Buenas, soy nuevo en el foro y ando un poco perdido.
Estoy realizando un proyecto que encontré en la red y que al parecer es simple y no presenta complejidades. El proyecto se trata de un contestador automático que tiene un MT8870 para detectar tonos. Vengo bastante bien, pero no termino de comprender una parte del circuito que es la del "gancho automático" (seria la parte que contesta automáticamente), entiendo como funciona pero no entiendo como es que automáticamente descuelga el teléfono.

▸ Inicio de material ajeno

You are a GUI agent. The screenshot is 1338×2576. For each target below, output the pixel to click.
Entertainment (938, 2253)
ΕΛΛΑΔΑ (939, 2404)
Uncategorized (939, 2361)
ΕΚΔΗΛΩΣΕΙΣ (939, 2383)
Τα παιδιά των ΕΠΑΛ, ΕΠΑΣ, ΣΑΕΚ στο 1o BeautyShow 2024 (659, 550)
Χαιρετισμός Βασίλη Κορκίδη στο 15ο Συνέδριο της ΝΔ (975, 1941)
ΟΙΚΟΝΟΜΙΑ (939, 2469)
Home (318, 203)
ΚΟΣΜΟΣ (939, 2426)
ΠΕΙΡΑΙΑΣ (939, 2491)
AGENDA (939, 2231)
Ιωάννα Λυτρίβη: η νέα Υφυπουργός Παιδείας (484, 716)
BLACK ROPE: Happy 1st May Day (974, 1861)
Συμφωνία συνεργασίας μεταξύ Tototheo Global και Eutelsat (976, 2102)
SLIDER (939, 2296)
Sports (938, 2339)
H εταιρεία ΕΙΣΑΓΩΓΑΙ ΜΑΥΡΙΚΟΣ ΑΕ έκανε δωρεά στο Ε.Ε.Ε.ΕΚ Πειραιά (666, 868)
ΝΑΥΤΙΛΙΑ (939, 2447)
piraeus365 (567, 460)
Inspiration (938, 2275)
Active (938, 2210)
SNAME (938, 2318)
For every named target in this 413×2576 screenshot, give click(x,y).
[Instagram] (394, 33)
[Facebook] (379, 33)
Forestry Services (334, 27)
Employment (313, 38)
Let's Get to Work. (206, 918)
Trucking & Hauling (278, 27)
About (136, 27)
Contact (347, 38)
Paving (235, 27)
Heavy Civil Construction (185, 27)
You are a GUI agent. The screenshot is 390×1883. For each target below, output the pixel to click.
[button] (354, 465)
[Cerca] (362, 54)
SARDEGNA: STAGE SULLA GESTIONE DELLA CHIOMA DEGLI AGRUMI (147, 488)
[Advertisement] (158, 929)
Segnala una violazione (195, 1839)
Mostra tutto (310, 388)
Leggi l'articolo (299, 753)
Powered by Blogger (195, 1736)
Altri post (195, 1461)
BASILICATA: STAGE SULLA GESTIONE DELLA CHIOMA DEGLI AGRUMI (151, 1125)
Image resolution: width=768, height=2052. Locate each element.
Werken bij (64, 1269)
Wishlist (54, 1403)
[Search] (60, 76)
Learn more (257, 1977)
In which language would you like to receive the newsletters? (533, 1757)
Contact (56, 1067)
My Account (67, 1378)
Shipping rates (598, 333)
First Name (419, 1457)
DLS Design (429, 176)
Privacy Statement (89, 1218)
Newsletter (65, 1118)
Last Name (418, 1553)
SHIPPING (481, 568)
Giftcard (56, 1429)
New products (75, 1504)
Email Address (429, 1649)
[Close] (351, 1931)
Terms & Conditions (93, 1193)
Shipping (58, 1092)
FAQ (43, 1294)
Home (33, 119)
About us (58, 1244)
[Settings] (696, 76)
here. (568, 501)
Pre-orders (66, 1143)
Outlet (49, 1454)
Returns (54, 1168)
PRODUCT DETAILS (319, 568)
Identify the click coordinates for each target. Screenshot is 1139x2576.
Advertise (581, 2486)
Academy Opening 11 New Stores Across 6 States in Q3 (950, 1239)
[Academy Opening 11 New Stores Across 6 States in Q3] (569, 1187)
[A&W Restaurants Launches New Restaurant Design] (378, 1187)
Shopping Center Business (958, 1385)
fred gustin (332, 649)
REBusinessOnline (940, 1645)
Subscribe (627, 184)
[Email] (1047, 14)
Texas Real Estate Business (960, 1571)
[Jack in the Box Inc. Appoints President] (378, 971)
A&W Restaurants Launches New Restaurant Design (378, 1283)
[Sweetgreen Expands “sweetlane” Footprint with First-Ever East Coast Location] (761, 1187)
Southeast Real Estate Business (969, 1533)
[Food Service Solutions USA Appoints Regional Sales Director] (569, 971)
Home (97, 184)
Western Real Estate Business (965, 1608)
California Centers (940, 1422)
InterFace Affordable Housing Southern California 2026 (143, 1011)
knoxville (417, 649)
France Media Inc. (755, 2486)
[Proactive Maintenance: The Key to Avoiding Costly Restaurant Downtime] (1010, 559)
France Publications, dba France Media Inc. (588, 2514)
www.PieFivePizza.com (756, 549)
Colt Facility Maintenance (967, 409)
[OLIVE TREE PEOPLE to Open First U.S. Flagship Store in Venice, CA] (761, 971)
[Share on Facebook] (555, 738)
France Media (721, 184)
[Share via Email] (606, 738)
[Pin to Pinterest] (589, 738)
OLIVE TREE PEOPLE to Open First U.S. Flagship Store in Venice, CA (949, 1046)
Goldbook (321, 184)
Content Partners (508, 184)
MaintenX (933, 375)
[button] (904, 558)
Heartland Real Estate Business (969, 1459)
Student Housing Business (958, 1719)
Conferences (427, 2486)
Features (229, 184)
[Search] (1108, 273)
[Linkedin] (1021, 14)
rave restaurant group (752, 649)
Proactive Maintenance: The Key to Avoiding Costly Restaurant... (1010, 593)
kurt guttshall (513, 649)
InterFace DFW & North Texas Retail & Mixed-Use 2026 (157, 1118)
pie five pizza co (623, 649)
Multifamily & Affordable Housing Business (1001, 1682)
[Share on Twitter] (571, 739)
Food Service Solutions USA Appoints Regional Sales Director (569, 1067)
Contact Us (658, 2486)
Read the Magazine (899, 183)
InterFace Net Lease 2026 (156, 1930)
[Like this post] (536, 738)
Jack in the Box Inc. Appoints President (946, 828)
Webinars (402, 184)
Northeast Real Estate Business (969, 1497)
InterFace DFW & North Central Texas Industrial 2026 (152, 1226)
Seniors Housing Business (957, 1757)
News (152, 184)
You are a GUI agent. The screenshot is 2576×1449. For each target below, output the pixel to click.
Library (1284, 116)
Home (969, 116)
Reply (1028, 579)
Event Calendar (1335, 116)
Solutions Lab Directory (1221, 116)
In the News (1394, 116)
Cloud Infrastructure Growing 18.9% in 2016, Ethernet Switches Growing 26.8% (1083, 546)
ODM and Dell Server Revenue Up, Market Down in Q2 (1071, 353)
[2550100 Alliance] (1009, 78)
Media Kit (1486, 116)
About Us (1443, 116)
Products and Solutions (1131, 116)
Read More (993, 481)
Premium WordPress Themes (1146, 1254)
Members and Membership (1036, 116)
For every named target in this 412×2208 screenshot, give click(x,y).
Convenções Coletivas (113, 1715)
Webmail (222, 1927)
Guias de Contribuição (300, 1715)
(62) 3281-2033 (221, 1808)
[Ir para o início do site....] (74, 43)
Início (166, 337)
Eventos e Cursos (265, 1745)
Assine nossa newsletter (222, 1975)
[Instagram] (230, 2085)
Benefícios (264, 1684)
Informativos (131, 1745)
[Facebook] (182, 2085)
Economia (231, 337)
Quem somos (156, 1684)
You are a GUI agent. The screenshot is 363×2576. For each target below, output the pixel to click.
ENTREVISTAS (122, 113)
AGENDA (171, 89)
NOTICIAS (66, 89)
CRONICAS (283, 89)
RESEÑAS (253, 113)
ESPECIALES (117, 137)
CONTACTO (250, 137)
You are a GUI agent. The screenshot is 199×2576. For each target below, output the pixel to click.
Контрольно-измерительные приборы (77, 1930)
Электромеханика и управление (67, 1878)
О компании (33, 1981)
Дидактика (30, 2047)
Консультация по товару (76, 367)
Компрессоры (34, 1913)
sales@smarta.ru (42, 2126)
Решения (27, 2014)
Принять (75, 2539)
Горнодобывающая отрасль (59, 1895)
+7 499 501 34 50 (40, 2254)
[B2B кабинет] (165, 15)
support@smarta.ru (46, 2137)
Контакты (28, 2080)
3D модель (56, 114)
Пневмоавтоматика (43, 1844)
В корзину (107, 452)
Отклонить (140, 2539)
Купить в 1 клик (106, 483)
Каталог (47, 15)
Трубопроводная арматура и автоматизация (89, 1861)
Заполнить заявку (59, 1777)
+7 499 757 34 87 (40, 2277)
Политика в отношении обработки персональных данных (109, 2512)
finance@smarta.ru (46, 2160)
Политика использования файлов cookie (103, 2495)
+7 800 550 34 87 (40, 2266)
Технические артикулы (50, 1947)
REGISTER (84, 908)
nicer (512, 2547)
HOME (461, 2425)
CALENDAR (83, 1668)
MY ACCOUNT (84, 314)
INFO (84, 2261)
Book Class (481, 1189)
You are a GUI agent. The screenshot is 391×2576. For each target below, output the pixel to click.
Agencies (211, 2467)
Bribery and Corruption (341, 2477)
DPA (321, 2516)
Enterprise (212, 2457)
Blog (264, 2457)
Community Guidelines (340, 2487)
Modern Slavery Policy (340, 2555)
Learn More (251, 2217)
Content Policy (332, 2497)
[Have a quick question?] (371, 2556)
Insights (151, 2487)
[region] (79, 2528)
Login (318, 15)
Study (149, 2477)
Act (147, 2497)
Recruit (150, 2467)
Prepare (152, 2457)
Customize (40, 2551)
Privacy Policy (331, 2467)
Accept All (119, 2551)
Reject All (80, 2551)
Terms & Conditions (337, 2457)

Lo probé con un simulador y si le pongo una llame manual funciona correctamente, pero ¿como hago para que sea automático?
El proyecto es el siguiente:
http://grids.die.upm.es/practicas/Interfaz%20telef%A2nico/inter_tel_3.pdf

Desde ya muchas gracias.


----------



## DJ T3 (Mar 14, 2011)

Hola que tal!
Bienvenido al foro (yo también soy nuevo, jejeje, pero leyéndolo muy *viejo*, jejeje)..
Con respecto a tu pregunta, en el PDF tenes un detector de llamada, lo cual junto a un PIC, podes detectar cuándo alguien llama a tu línea, cuando el PIC reconozca la llamada, conmuta el "gancho automático" para atender la llamada y recibir, a través del integrado (decodificador DTMF) MT8870, datos (DTMF del teclado alfanumérico del teléfono) provenientes de otro teléfono, así realizar, dependiendo de la opción que elija el que llama, las operaciones correspondientes.
Espero haberte ayudado, cualquier cosa pregunta. Saludos!!!


----------



## Emmanuelfanzini (Mar 14, 2011)

Si, muchas gracias. El proyecto lo necesito para aprobar la ultima materia que me queda para recibirme de tecnico electronico asi que me es de gran ayuda! voy a ver entonces como hago. tengo un 84 que seguramente me va a servir. Saludos y gracias por tu ayuda desinteresada.


----------



## Luisfer1128 (Oct 11, 2012)

Emmanuelfanzini dijo:


> Buenas, soy nuevo en el foro y ando un poco perdido.
> Estoy realizando un proyecto que encontré en la red y que al parecer es simple y no presenta complejidades. El proyecto se trata de un contestador automático que tiene un MT8870 para detectar tonos. Vengo bastante bien, pero no termino de comprender una parte del circuito que es la del "gancho automático" (seria la parte que contesta automáticamente), entiendo como funciona pero no entiendo como es que automáticamente descuelga el teléfono. Lo probé con un simulador y si le pongo una llame manual funciona correctamente, pero ¿como hago para que sea automático?
> El proyecto es el siguiente:
> http://grids.die.upm.es/practicas/Interfaz%20telef%A2nico/inter_tel_3.pdf
> ...



Que tal Emmanuelfanzini? Como te acabo de ir con tu proyecto ?

Quisiera saber si aun tienes por ahi pdf que mencionas en tu tema, ando en busca de un circuito para autocontestacion, pero nada que aparece alguno.

Si lo tienes aun a mano, agradezco si lo puedes compartir., 

Saludos


----------